ECS (Elastic Container Service) is a container orchestration service that manages the scheduling and lifecycle of containers. Fargate is a launch type within ECS that runs containers on serverless infrastructure. With the EC2 launch type, you manage a cluster of EC2 instances. With Fargate, you provide only the task definition, and AWS runs the containers. On the exam, remember: ECS is the orchestrator; Fargate is the compute engine.

Can I use Fargate with Kubernetes?

Yes, AWS Fargate integrates with Amazon EKS. You create a Fargate profile that tells EKS which pods should run on Fargate. The pods run in Firecracker microVMs, just like ECS tasks. The Kubernetes control plane is still managed by EKS (and you pay for it). Fargate for EKS is useful when you want to run Kubernetes without managing worker nodes.

How does Fargate pricing compare to EC2 for containers?

Fargate charges per second for the vCPU and memory your task consumes. EC2 charges per hour (or per second with Savings Plans) for the entire instance, regardless of utilisation. For spiky workloads, Fargate is often cheaper because you pay only when tasks run. For steady, high-utilisation workloads, EC2 with Reserved Instances can be cheaper. The exam may ask you to choose based on cost: Fargate for variable, EC2 for predictable.

What is Firecracker and how does it relate to Fargate?

Firecracker is an open-source virtual machine monitor (VMM) that uses Linux KVM to create microVMs. It was built by AWS to power Fargate and Lambda. Each Fargate task runs inside its own Firecracker microVM, providing strong isolation with low overhead. The exam may ask what technology provides isolation for Fargate tasks; the answer is Firecracker.

Can I attach an EBS volume to a Fargate task?

No, Fargate does not support EBS volumes. For persistent storage, you can use Amazon EFS (Elastic File System) by mounting an EFS file system to your container. EFS is a network file system that can be shared across multiple tasks. The maximum EFS mount size per task is 20 GB, but the file system itself can be much larger. For ephemeral storage, Fargate provides 20 GB of temporary storage per task, shared among all containers.

What is the maximum runtime for a Fargate task?

There is no maximum runtime limit for a Fargate task. Unlike AWS Lambda (which has a 15-minute timeout), Fargate tasks can run indefinitely. However, you are billed per second for the entire duration. For long-running tasks, ensure you have proper monitoring to avoid unexpected costs. The exam may test this distinction between Lambda and Fargate.

How do I handle secrets like database passwords in Fargate?

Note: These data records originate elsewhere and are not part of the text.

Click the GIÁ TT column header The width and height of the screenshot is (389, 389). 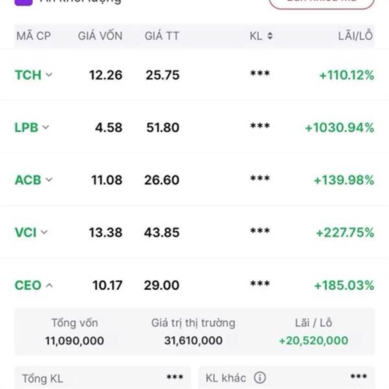(x=162, y=36)
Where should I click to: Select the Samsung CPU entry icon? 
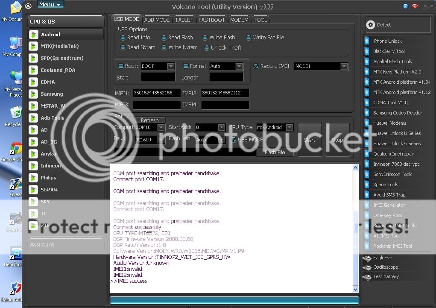33,94
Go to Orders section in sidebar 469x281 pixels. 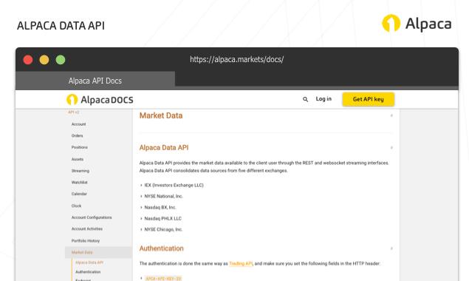pos(77,136)
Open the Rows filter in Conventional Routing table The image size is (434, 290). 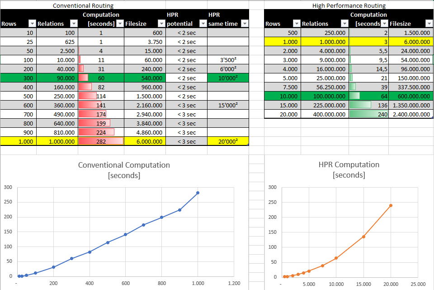click(32, 24)
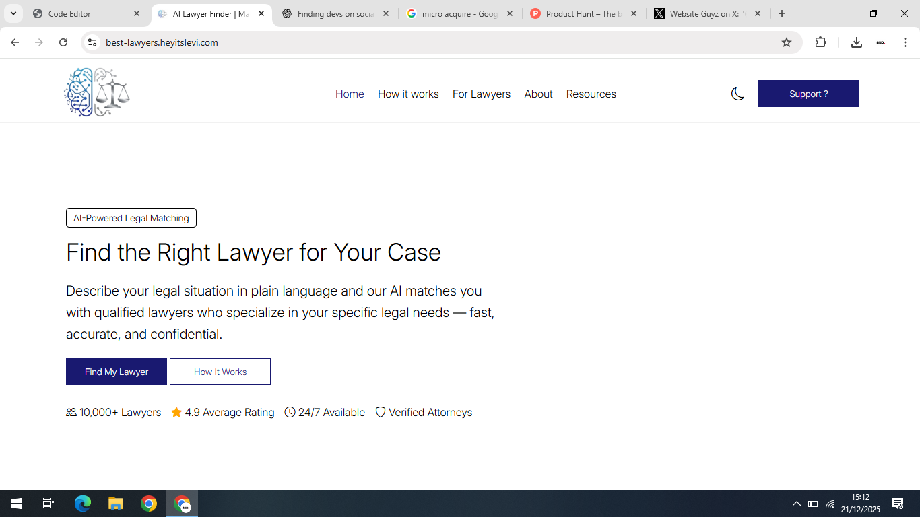The width and height of the screenshot is (920, 517).
Task: Open Chrome from the taskbar
Action: (x=148, y=503)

You can store secrets in AWS Secrets Manager or AWS Systems Manager Parameter Store. In your task definition, you can reference these secrets as environment variables or mount them as files. The task execution role must have permission to read the secrets. This is more secure than hardcoding secrets in the container image. The exam may ask about best practices for secrets management.